Birth, every human birth, is an occasion for local wonder. In Jesus’ birth the wonder is extrapolated across the screen of all creation and all history as a God-birth. “The Word became flesh and dwelt among us”—moved into the neighborhood, so to speak. And for thirty years or so, men and women saw God in speech and action in the entirely human person of Jesus as he was subject, along with them, to the common historical conditions of, as Charles Williams once put it, “Jewish religion, Roman order, and Greek intellect.” These were not credulous people and it was not easy for them to believe, but they did. That God was made incarnate as a human baby is still not easy to believe, but people continue to do so. Many, even those who don’t “believe,” find themselves happy to participate in the giving and receiving, singing and celebrating of those who do.
Incarnation, in-flesh-ment, God in human form in Jesus entering our history: this is what started Christmas. This is what keeps Christmas going.

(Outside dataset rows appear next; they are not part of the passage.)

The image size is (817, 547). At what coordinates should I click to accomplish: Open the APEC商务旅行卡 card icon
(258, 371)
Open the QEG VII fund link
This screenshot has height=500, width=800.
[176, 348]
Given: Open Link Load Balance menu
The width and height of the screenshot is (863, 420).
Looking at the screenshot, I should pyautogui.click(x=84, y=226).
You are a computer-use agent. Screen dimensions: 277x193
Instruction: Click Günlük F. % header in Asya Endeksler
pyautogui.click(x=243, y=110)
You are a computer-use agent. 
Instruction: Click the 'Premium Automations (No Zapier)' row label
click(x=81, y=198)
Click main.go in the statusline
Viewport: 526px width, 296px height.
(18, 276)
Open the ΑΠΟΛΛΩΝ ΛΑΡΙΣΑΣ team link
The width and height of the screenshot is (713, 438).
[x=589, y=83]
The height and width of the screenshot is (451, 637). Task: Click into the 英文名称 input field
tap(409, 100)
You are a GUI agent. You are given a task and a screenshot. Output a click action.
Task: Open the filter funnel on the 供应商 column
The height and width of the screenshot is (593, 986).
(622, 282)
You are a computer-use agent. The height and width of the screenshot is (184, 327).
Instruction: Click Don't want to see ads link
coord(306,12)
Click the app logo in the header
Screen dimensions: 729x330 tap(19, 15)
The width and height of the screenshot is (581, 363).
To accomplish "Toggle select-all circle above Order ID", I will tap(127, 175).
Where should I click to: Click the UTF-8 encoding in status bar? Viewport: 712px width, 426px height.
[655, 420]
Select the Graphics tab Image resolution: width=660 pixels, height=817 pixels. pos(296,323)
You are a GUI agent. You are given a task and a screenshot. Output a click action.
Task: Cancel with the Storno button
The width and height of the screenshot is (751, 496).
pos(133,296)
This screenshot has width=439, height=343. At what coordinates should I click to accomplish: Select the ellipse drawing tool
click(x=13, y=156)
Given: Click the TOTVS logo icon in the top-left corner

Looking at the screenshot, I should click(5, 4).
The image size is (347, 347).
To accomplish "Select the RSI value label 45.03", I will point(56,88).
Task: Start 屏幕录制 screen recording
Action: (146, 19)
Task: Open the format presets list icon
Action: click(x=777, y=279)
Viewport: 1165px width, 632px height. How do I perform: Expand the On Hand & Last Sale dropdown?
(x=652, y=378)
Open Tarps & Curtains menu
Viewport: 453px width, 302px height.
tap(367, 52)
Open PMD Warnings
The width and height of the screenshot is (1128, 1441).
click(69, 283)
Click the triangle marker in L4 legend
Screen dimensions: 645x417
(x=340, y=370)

Christmas, and the Incarnation that it celebrates, has its foundation in creation. The Genesis stories of creation begin with “heaven and earth,” but that turns out to be merely a warm-up exercise for the main event, the creation of human life, man and woman designated as the “image of God.” Man and woman are alive with the very breath (“spirit”) of God. If we want to look at creation full, creation at its highest, we look at a person—a man, a woman, a child. There are those who prefer to gaze on the beauty of a bouquet of flowers rather than care for a squabbling baby, or to spend a day on the beach rather than rub shoulders with uncongenial neighbors in a cold church—creation without the inconvenience of persons. This may be understandable, but it is also decidedly not creation in the terms that have been revealed to us in Genesis and in the person of Jesus.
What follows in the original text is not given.